■ **Task**
Retype each entry below exactly as it stands.

BEGIN

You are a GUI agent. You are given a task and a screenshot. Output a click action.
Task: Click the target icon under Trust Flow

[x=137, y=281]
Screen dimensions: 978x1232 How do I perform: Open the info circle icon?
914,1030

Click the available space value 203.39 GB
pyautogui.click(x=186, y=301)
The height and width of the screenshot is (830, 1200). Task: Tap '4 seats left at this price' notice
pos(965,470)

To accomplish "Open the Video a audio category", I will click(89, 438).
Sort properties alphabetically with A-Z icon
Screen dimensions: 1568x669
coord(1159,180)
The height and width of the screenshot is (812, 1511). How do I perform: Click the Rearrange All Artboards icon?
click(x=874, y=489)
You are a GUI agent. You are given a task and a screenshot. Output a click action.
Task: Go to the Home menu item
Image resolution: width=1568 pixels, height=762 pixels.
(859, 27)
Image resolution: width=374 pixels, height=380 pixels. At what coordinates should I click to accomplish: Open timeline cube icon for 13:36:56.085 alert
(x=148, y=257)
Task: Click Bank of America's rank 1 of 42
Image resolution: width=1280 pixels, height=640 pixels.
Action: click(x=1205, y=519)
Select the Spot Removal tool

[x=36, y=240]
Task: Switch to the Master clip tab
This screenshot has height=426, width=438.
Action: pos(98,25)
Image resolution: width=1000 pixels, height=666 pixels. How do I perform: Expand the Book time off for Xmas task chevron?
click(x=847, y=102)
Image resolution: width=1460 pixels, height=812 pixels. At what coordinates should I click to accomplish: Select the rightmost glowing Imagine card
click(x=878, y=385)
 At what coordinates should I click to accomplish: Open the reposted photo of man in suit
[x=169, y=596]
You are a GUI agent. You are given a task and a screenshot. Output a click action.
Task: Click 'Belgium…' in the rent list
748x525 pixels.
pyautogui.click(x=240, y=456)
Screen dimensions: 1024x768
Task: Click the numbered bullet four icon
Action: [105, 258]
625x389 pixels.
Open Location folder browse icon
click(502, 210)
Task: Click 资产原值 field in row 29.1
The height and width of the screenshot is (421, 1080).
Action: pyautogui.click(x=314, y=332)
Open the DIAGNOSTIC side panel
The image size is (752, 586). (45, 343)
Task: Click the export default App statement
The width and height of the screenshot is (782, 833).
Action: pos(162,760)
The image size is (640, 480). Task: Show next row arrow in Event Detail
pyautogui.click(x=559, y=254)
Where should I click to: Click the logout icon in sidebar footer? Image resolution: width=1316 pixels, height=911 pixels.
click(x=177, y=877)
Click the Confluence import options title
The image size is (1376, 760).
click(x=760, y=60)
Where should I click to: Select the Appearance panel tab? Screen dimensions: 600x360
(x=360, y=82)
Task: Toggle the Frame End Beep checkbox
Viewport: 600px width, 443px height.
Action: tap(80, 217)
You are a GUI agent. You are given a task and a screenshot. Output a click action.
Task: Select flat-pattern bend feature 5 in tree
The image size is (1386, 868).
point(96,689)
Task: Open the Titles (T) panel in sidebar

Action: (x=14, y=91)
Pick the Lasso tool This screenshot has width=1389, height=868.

END

■ **Response**
You are a GUI agent. You are given a task and a screenshot. Output a click action.
Task: Click the target icon under Trust Flow

[x=137, y=281]
Screen dimensions: 978x1232 How do I perform: Open the info circle icon?
914,1030

Click the available space value 203.39 GB
pyautogui.click(x=186, y=301)
The height and width of the screenshot is (830, 1200). Task: Tap '4 seats left at this price' notice
pos(965,470)

To accomplish "Open the Video a audio category", I will click(89, 438).
Sort properties alphabetically with A-Z icon
Screen dimensions: 1568x669
coord(1159,180)
The height and width of the screenshot is (812, 1511). How do I perform: Click the Rearrange All Artboards icon?
click(x=874, y=489)
You are a GUI agent. You are given a task and a screenshot. Output a click action.
Task: Go to the Home menu item
Image resolution: width=1568 pixels, height=762 pixels.
(859, 27)
Image resolution: width=374 pixels, height=380 pixels. At what coordinates should I click to accomplish: Open timeline cube icon for 13:36:56.085 alert
(x=148, y=257)
Task: Click Bank of America's rank 1 of 42
Image resolution: width=1280 pixels, height=640 pixels.
Action: click(x=1205, y=519)
Select the Spot Removal tool

[x=36, y=240]
Task: Switch to the Master clip tab
This screenshot has height=426, width=438.
Action: pos(98,25)
Image resolution: width=1000 pixels, height=666 pixels. How do I perform: Expand the Book time off for Xmas task chevron?
click(x=847, y=102)
Image resolution: width=1460 pixels, height=812 pixels. At what coordinates should I click to accomplish: Select the rightmost glowing Imagine card
click(x=878, y=385)
 At what coordinates should I click to accomplish: Open the reposted photo of man in suit
[x=169, y=596]
You are a GUI agent. You are given a task and a screenshot. Output a click action.
Task: Click 'Belgium…' in the rent list
748x525 pixels.
pyautogui.click(x=240, y=456)
Screen dimensions: 1024x768
Task: Click the numbered bullet four icon
Action: [105, 258]
625x389 pixels.
Open Location folder browse icon
click(502, 210)
Task: Click 资产原值 field in row 29.1
The height and width of the screenshot is (421, 1080).
Action: pyautogui.click(x=314, y=332)
Open the DIAGNOSTIC side panel
The image size is (752, 586). (45, 343)
Task: Click the export default App statement
The width and height of the screenshot is (782, 833).
Action: pos(162,760)
The image size is (640, 480). Task: Show next row arrow in Event Detail
pyautogui.click(x=559, y=254)
Where should I click to: Click the logout icon in sidebar footer? Image resolution: width=1316 pixels, height=911 pixels.
click(x=177, y=877)
Click the Confluence import options title
The image size is (1376, 760).
click(x=760, y=60)
Where should I click to: Select the Appearance panel tab? Screen dimensions: 600x360
(x=360, y=82)
Task: Toggle the Frame End Beep checkbox
Viewport: 600px width, 443px height.
Action: tap(80, 217)
You are a GUI agent. You are given a task and a screenshot. Output a click action.
Task: Select flat-pattern bend feature 5 in tree
The image size is (1386, 868).
point(96,689)
Task: Open the Titles (T) panel in sidebar

Action: (x=14, y=91)
Pick the Lasso tool This screenshot has width=1389, height=868.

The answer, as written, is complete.